Btrfs: do aio_write instead of write
authorJosef Bacik <josef@redhat.com>
Sun, 23 May 2010 15:07:21 +0000 (11:07 -0400)
committerChris Mason <chris.mason@oracle.com>
Tue, 25 May 2010 14:34:57 +0000 (10:34 -0400)
In order for AIO to work, we need to implement aio_write.  This patch converts
our btrfs_file_write to btrfs_aio_write.  I've tested this with xfstests and
nothing broke, and the AIO stuff magically started working.  Thanks,

Signed-off-by: Josef Bacik <josef@redhat.com>
Signed-off-by: Chris Mason <chris.mason@oracle.com>
fs/btrfs/extent_io.c
fs/btrfs/file.c

index 1a57c17..a53aca3 100644 (file)
@@ -2017,6 +2017,7 @@ static int __extent_read_full_page(struct extent_io_tree *tree,
        sector_t sector;
        struct extent_map *em;
        struct block_device *bdev;
+       struct btrfs_ordered_extent *ordered;
        int ret;
        int nr = 0;
        size_t page_offset = 0;
@@ -2028,7 +2029,15 @@ static int __extent_read_full_page(struct extent_io_tree *tree,
        set_page_extent_mapped(page);
 
        end = page_end;
-       lock_extent(tree, start, end, GFP_NOFS);
+       while (1) {
+               lock_extent(tree, start, end, GFP_NOFS);
+               ordered = btrfs_lookup_ordered_extent(inode, start);
+               if (!ordered)
+                       break;
+               unlock_extent(tree, start, end, GFP_NOFS);
+               btrfs_start_ordered_extent(inode, ordered, 1);
+               btrfs_put_ordered_extent(ordered);
+       }
 
        if (page->index == last_byte >> PAGE_CACHE_SHIFT) {
                char *userpage;
index a28810a..233aea2 100644 (file)
 static noinline int btrfs_copy_from_user(loff_t pos, int num_pages,
                                         int write_bytes,
                                         struct page **prepared_pages,
-                                        const char __user *buf)

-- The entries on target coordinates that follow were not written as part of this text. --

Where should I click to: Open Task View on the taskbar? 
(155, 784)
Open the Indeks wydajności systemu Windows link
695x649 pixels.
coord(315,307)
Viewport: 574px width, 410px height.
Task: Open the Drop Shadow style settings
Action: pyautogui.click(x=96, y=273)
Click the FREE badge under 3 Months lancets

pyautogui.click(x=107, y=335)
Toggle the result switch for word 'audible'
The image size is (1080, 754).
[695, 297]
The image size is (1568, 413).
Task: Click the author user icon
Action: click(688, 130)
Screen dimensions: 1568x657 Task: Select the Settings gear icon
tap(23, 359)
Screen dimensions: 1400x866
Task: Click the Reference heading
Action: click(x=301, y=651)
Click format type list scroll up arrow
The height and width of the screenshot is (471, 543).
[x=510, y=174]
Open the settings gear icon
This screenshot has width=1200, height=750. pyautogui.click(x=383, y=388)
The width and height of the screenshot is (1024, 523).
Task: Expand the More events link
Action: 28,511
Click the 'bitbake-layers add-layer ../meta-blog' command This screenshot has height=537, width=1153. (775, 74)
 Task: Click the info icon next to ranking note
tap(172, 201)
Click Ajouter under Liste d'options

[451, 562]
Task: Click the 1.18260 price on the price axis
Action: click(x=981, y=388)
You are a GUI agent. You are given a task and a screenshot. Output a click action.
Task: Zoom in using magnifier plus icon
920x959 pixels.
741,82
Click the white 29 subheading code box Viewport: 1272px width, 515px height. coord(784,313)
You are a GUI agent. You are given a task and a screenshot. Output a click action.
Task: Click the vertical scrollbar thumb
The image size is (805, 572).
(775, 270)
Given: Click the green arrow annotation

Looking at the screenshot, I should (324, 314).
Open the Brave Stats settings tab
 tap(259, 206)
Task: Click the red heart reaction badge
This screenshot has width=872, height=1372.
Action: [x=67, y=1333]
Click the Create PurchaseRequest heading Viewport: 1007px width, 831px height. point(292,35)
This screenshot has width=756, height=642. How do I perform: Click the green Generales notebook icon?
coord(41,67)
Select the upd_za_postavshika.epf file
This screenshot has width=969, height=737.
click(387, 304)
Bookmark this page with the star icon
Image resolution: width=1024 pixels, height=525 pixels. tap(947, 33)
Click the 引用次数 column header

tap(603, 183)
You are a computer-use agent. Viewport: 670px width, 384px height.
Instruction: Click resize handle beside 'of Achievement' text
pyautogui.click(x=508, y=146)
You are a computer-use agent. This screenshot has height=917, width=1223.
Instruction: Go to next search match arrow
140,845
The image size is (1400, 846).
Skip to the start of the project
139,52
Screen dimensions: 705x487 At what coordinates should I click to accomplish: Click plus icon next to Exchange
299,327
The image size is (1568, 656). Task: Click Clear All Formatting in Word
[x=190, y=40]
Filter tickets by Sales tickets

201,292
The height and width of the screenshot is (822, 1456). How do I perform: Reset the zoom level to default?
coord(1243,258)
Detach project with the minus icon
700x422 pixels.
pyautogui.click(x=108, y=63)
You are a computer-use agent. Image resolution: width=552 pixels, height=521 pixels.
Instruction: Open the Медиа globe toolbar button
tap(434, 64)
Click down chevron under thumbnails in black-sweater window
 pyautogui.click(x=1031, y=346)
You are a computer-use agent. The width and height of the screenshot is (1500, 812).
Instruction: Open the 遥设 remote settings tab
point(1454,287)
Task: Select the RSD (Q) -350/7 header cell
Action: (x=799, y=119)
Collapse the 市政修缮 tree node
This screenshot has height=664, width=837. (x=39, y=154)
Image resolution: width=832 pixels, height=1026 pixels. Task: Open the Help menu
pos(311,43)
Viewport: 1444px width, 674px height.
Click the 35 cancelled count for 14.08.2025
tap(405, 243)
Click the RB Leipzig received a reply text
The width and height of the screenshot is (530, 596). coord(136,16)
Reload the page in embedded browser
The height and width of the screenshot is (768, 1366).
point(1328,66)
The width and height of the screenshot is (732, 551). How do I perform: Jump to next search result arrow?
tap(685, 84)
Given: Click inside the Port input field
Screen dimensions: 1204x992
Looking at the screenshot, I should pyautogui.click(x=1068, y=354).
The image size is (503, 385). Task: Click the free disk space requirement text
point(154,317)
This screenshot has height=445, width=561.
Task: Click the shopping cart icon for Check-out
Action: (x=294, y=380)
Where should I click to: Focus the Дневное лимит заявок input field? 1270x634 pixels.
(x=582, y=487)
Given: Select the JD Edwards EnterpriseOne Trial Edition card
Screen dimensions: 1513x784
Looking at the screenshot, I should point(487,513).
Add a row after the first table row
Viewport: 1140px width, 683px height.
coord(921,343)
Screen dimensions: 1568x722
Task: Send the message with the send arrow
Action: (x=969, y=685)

+                                        struct iov_iter *i)
 {
-       long page_fault = 0;
-       int i;
+       size_t copied;
+       int pg = 0;
        int offset = pos & (PAGE_CACHE_SIZE - 1);
 
-       for (i = 0; i < num_pages && write_bytes > 0; i++, offset = 0) {
+       while (write_bytes > 0) {
                size_t count = min_t(size_t,
                                     PAGE_CACHE_SIZE - offset, write_bytes);
-               struct page *page = prepared_pages[i];
-               fault_in_pages_readable(buf, count);
+               struct page *page = prepared_pages[pg];
+again:
+               if (unlikely(iov_iter_fault_in_readable(i, count)))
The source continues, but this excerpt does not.